> _Passage given_

# Meat thermometer to monitor grill temp?



## markusm (Jan 26, 2014)

Would that work? 

Here's my situation. I believe the built in thermometer has gone WAY off since I bought it. Partly due to the fact that the smoker doesn't seem to get as hot as it did when I 1st seasoned it. Secondly, last night I smoked some burgers and they got a little dried out. The 1st time I smoked burgers I smoked em at about 325 for 30 minutes, and they turned out great. Last night it could barely get it up to temp, yet they were overdone.

 I have a Maverick ET-732 on the way, but it won't be here for a few more days. However, I am having some people over today and am planning to smoke some chicken breasts. I have a taylor wireless meat thermometer I bought by mistake ( I meant to get oven thermometer, was in a hurry, and didn't read the package properly). I planned on taking it back but never got around to it, because I hate going to wal-mart, and I hate even worse, standing in the customer service line. 

I didn't pay much for it, so I figured, if it would work in a pinch as an "oven" thermometer, it's worth it not to ruin some chicken. Anyone know if this would work if I just wired the probe up to hang from one of the grates in the smoker?


----------



## timberjet (Jan 26, 2014)

> _Information shown_

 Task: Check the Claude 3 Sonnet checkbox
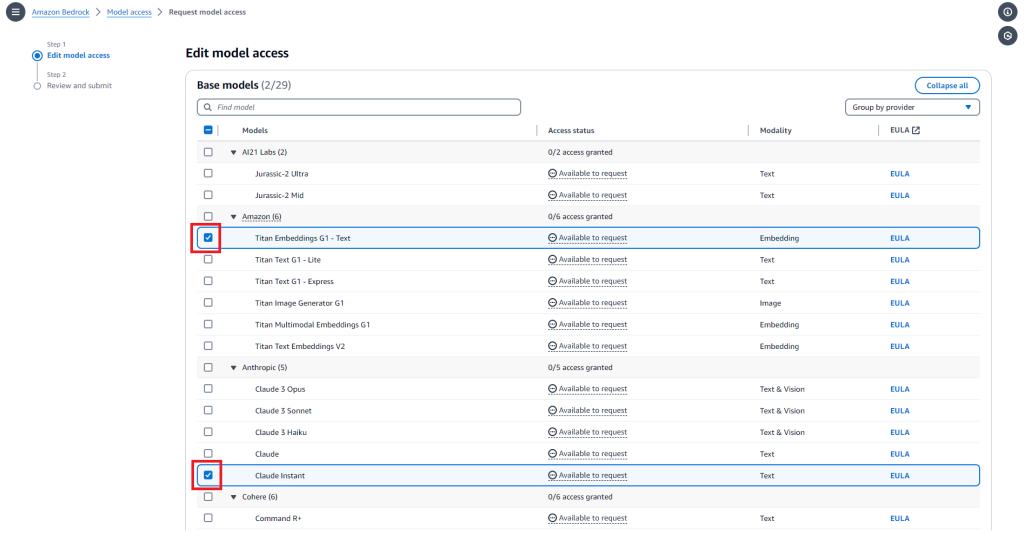(x=208, y=410)
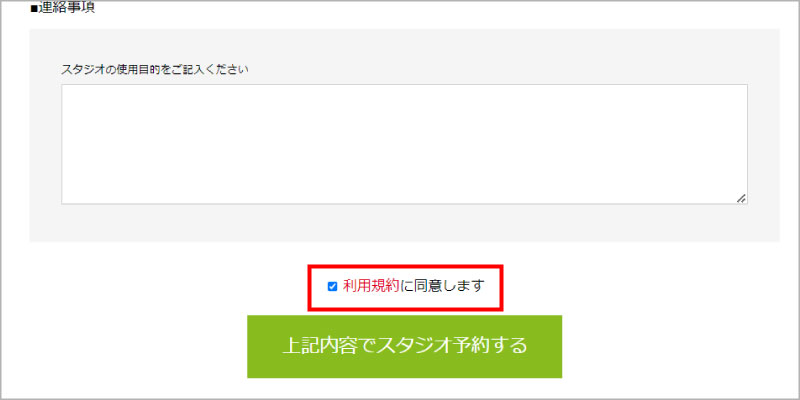The image size is (800, 400).
Task: Open the 利用規約 red link
Action: point(371,286)
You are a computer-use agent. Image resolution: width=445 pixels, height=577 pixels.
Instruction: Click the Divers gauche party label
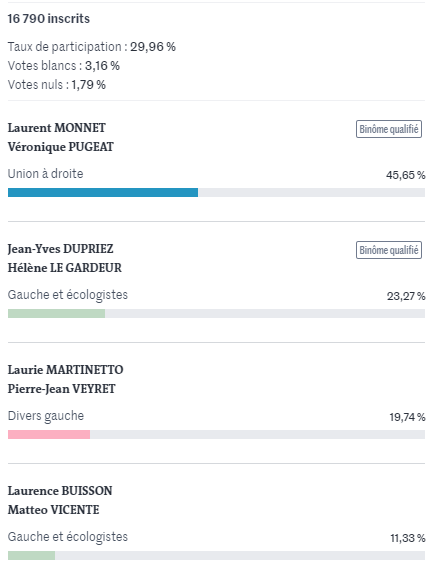46,416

> _Work to do_
1) Answer these questions about the grill thermometer thread:
(a) At what temperature and for how long were the burgers smoked the first time?
(b) Which thermometer model is on the way?
(c) What food is planned for the smoker today?
2) Revise the grill thermometer thread from "## markusm (Jan" up to and including "they were overdone.", replacing "burgers" with "steaks" throughout.
The material comes from a different source than the thread about the grill thermometer.

> _Task responses_
1)
(a) About 325, for 30 minutes.
(b) A Maverick ET-732.
(c) Chicken breasts.

2)
## markusm (Jan 26, 2014)

Would that work? 

Here's my situation. I believe the built in thermometer has gone WAY off since I bought it. Partly due to the fact that the smoker doesn't seem to get as hot as it did when I 1st seasoned it. Secondly, last night I smoked some steaks and they got a little dried out. The 1st time I smoked steaks I smoked em at about 325 for 30 minutes, and they turned out great. Last night it could barely get it up to temp, yet they were overdone.